_THE TASK_. Every entry, from first to last, must be written out exactly.

_ENTRIES PROVIDED_.
= Beginning of Section =

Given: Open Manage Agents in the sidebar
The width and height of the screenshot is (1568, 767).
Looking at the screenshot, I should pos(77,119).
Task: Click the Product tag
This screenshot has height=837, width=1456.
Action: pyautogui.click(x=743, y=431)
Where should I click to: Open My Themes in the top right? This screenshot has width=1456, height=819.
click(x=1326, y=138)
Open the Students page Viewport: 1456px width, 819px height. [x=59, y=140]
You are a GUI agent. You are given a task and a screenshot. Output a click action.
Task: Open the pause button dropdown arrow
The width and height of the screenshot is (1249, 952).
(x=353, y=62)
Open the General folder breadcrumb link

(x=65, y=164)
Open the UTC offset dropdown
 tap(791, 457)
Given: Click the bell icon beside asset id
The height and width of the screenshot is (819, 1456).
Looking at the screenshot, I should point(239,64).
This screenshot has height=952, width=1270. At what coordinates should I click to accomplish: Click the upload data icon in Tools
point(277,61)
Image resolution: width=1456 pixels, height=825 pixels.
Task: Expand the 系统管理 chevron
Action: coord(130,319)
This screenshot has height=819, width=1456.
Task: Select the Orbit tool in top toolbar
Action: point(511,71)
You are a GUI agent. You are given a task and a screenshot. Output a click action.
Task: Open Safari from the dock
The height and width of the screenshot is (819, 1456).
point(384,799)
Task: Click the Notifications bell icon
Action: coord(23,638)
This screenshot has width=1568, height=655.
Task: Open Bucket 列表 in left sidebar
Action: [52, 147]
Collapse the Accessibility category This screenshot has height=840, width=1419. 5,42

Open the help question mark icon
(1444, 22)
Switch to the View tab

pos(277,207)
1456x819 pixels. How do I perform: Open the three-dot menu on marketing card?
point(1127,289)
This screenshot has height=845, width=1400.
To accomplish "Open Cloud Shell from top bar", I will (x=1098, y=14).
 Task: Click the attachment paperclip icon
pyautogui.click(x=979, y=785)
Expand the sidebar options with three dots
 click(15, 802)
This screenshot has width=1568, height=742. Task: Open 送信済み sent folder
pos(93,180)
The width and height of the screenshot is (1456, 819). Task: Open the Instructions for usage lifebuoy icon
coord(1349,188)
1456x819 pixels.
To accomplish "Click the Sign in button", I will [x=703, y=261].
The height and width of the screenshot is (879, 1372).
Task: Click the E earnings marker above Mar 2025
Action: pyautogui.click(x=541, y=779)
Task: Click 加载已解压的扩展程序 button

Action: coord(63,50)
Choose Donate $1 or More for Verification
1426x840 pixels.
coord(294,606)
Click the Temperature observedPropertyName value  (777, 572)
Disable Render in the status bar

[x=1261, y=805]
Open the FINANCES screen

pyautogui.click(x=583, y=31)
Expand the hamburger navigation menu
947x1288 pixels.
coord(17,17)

= End of Section =

_WRITTEN REPLY_.
Given: Open Manage Agents in the sidebar
The width and height of the screenshot is (1568, 767).
Looking at the screenshot, I should pos(77,119).
Task: Click the Product tag
This screenshot has height=837, width=1456.
Action: pyautogui.click(x=743, y=431)
Where should I click to: Open My Themes in the top right? This screenshot has width=1456, height=819.
click(x=1326, y=138)
Open the Students page Viewport: 1456px width, 819px height. [x=59, y=140]
You are a GUI agent. You are given a task and a screenshot. Output a click action.
Task: Open the pause button dropdown arrow
The width and height of the screenshot is (1249, 952).
(x=353, y=62)
Open the General folder breadcrumb link

(x=65, y=164)
Open the UTC offset dropdown
 tap(791, 457)
Given: Click the bell icon beside asset id
The height and width of the screenshot is (819, 1456).
Looking at the screenshot, I should point(239,64).
This screenshot has height=952, width=1270. At what coordinates should I click to accomplish: Click the upload data icon in Tools
point(277,61)
Image resolution: width=1456 pixels, height=825 pixels.
Task: Expand the 系统管理 chevron
Action: coord(130,319)
This screenshot has height=819, width=1456.
Task: Select the Orbit tool in top toolbar
Action: point(511,71)
You are a GUI agent. You are given a task and a screenshot. Output a click action.
Task: Open Safari from the dock
The height and width of the screenshot is (819, 1456).
point(384,799)
Task: Click the Notifications bell icon
Action: coord(23,638)
This screenshot has width=1568, height=655.
Task: Open Bucket 列表 in left sidebar
Action: [52, 147]
Collapse the Accessibility category This screenshot has height=840, width=1419. 5,42

Open the help question mark icon
(1444, 22)
Switch to the View tab

pos(277,207)
1456x819 pixels. How do I perform: Open the three-dot menu on marketing card?
point(1127,289)
This screenshot has height=845, width=1400.
To accomplish "Open Cloud Shell from top bar", I will (x=1098, y=14).
 Task: Click the attachment paperclip icon
pyautogui.click(x=979, y=785)
Expand the sidebar options with three dots
 click(15, 802)
This screenshot has width=1568, height=742. Task: Open 送信済み sent folder
pos(93,180)
The width and height of the screenshot is (1456, 819). Task: Open the Instructions for usage lifebuoy icon
coord(1349,188)
1456x819 pixels.
To accomplish "Click the Sign in button", I will [x=703, y=261].
The height and width of the screenshot is (879, 1372).
Task: Click the E earnings marker above Mar 2025
Action: pyautogui.click(x=541, y=779)
Task: Click 加载已解压的扩展程序 button

Action: coord(63,50)
Choose Donate $1 or More for Verification
1426x840 pixels.
coord(294,606)
Click the Temperature observedPropertyName value  (777, 572)
Disable Render in the status bar

[x=1261, y=805]
Open the FINANCES screen

pyautogui.click(x=583, y=31)
Expand the hamburger navigation menu
947x1288 pixels.
coord(17,17)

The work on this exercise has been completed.